Im Kontrast eben dazu: nicht nur die Literatur, sondern auch eine sehr lebendige Literaturszene. "Was wir haben, sind wunderbare Leser", schwärmt Steinunn Sigurdardottir. In Island werde sehr viel über Literatur geredet, "und davon leben wir Autoren". Im Gegensatz dazu sei der Markt so klein, dass man schlecht verdiene, auch mit einem Bestseller.

Damit die Autoren überleben, gibt es eine großzügige staatliche Literaturförderung, berichtet Kristján B. Jónasson vom isländischen Verlegerverband. Autoren würden anhand ihrer Leistungen bewertet und bekommen bis zu drei Jahre sozusagen ein Gehalt. Bis zu 80 Autoren und Autorinnen werden jährlich gefördert. Diese Stipendien entsprächen dem Mindestgehalt eines Universitätslektors.

Das ist nicht der einzige Unterschied zur deutschsprachigen Literaturszene betont Kristof Magnusson. Isländische Autoren gingen nicht von theoretischen Überlegungen oder Sprachkonzepten aus, meint er. Sie "müssen Geschichten erzählen über ihr eigenes Land, damit andere Leute überhaupt wahrnehmen, dass es dieses Land gibt."

Beschreibung statt Analyse

Die Welt durch Literatur begreifen, beschreiben und hinterfragen. Dafür wählen aber viele isländische Autoren einen distanzierten Standpunkt. "Die alten Birken vor meinem Arbeitszimmerfenster in Island sind mir die liebste Aussicht auf die Welt, aber sie versperren mir mit der Zeit die Sicht", schreibt Steinunn Sigurdardottir. Und weiter: "Die Isländer behaupten hartnäckig, in Island sei alles am besten". Mit dieser Einstellung sei man aufgewachsen, so Sigurdardottir, viele Menschen hätten sogar vor Ärzten Angst, die nicht Isländer sind.

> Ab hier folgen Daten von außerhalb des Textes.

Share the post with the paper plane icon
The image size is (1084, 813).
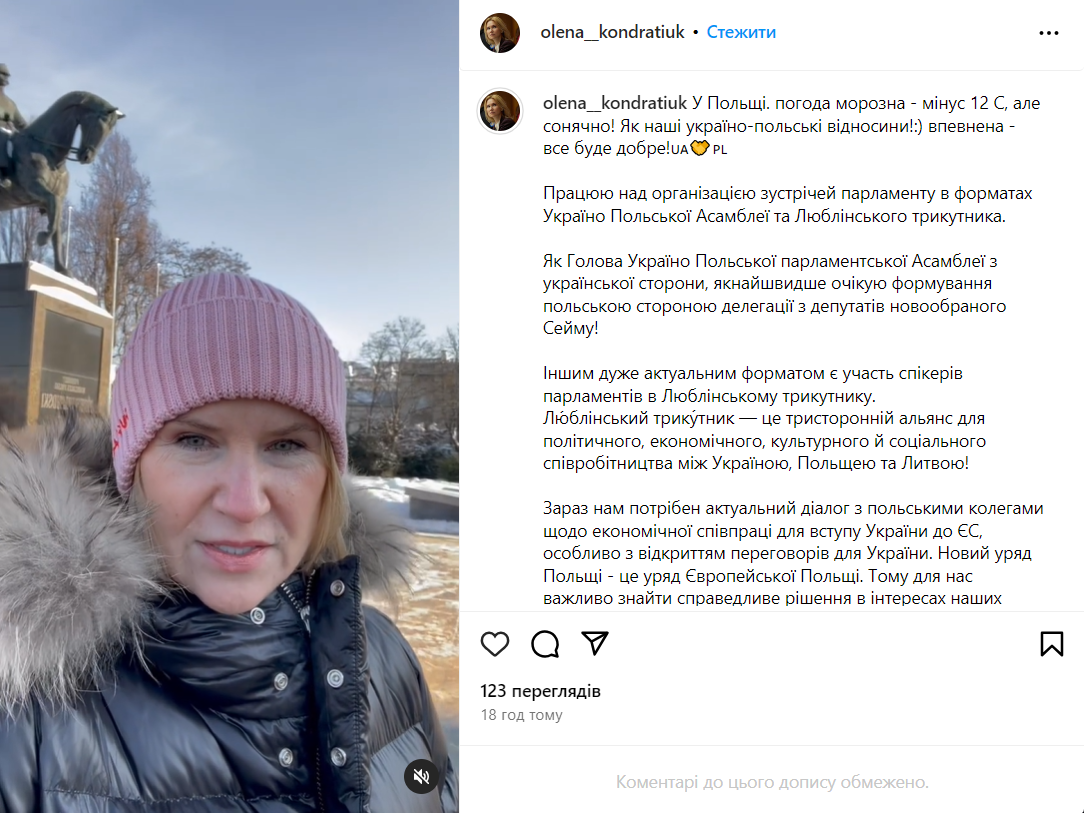pyautogui.click(x=595, y=643)
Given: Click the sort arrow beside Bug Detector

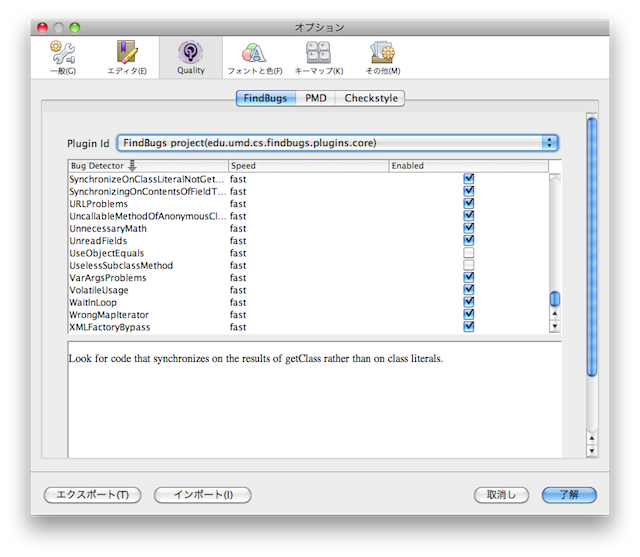Looking at the screenshot, I should 132,166.

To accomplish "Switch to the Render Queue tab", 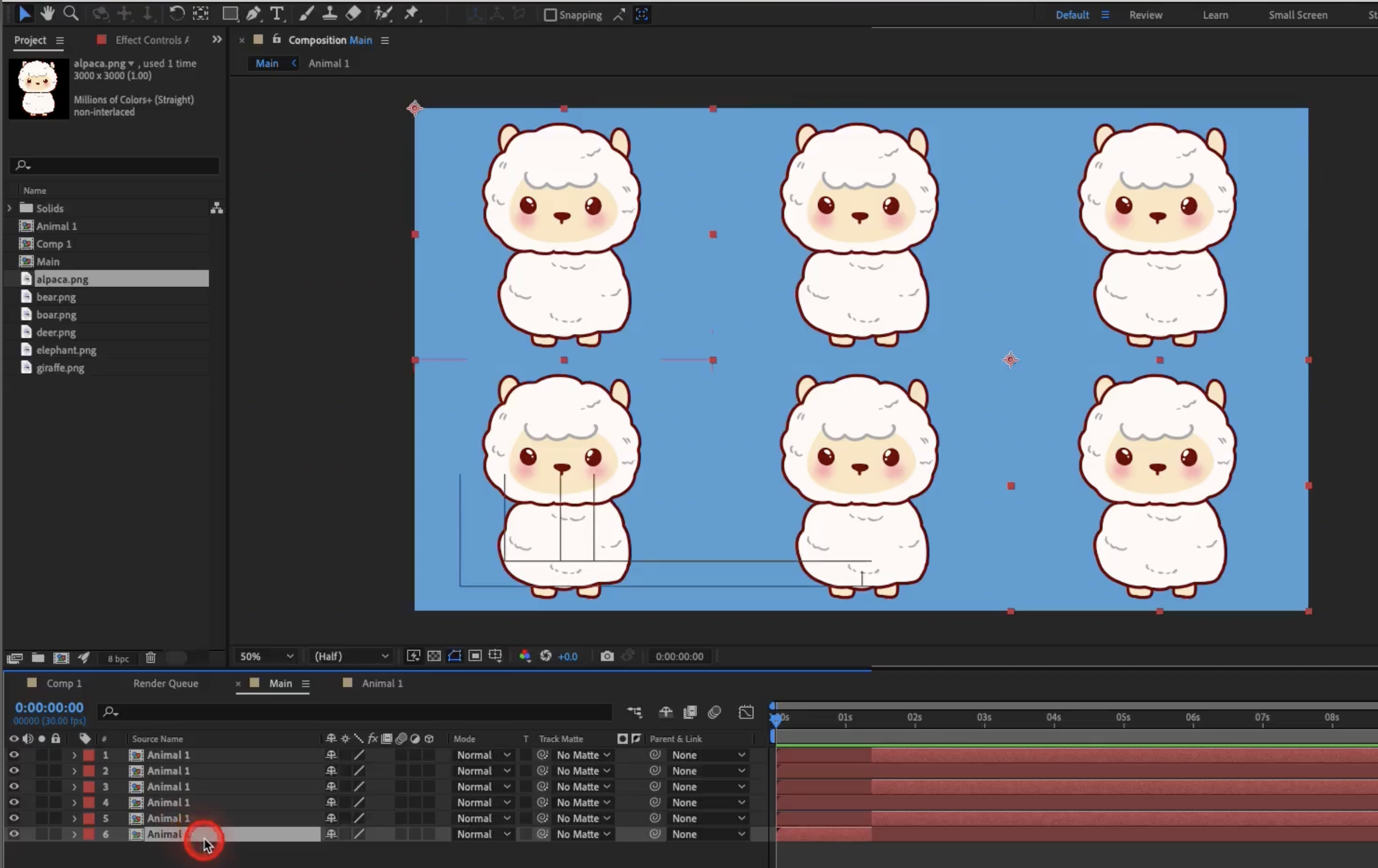I will click(166, 683).
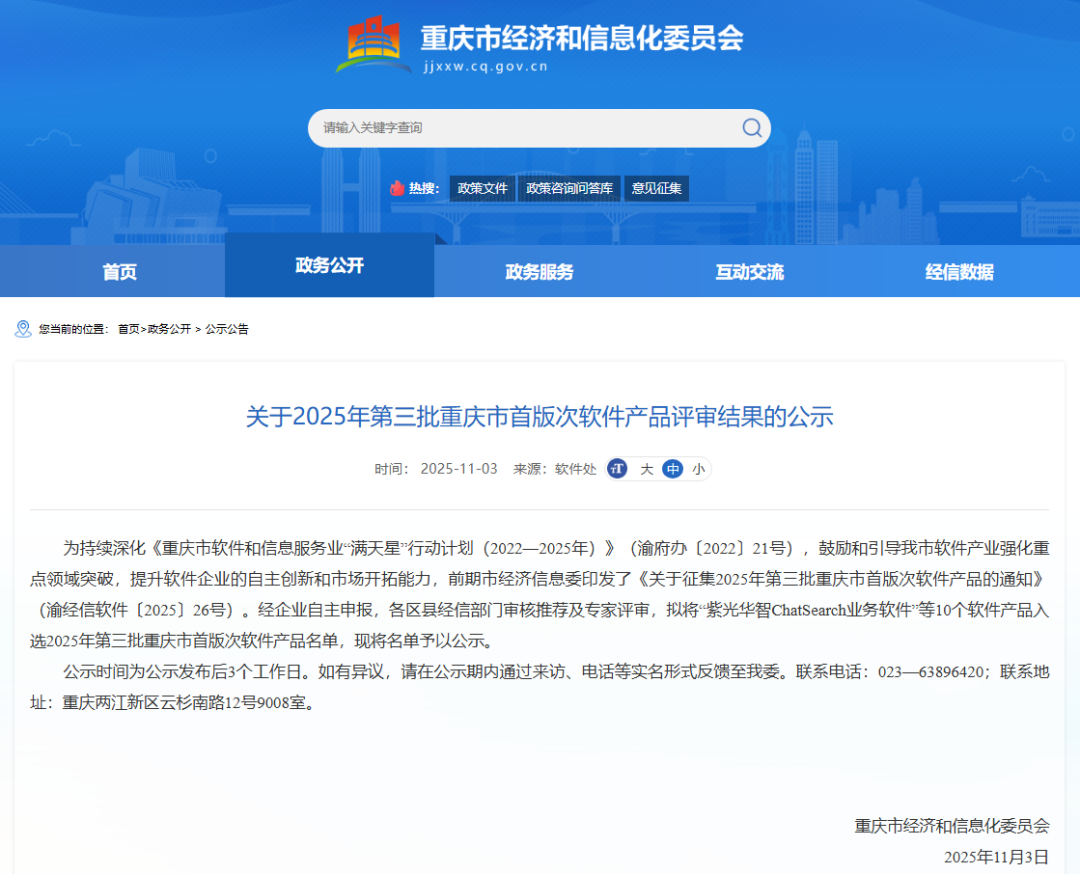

Und: es fehlt an Diskussionskultur. Geschehnisse würden nicht analysiert, sondern nur als Anekdoten beschrieben, sagt Sigurdardottir. Es gäbe zu wenige sachliche Debatten. Immerhin: Steinunn Sigurdardottir wurde wegen ihrer kritischen Wortmeldungen nicht das staatliche Stipendium entzogen, so wie einst ihrem Kollegen Halldor Laxness, nachdem er mit seinem Roman "Atomstation" anno 1948 eine große Polemik um die Militärstützpunkte in Island und ein Lehrstück in Sachen Krise und Kritik geliefert hatte. Sieben Jahre später wurde er mit dem Literaturnobelpreis ausgezeichnet.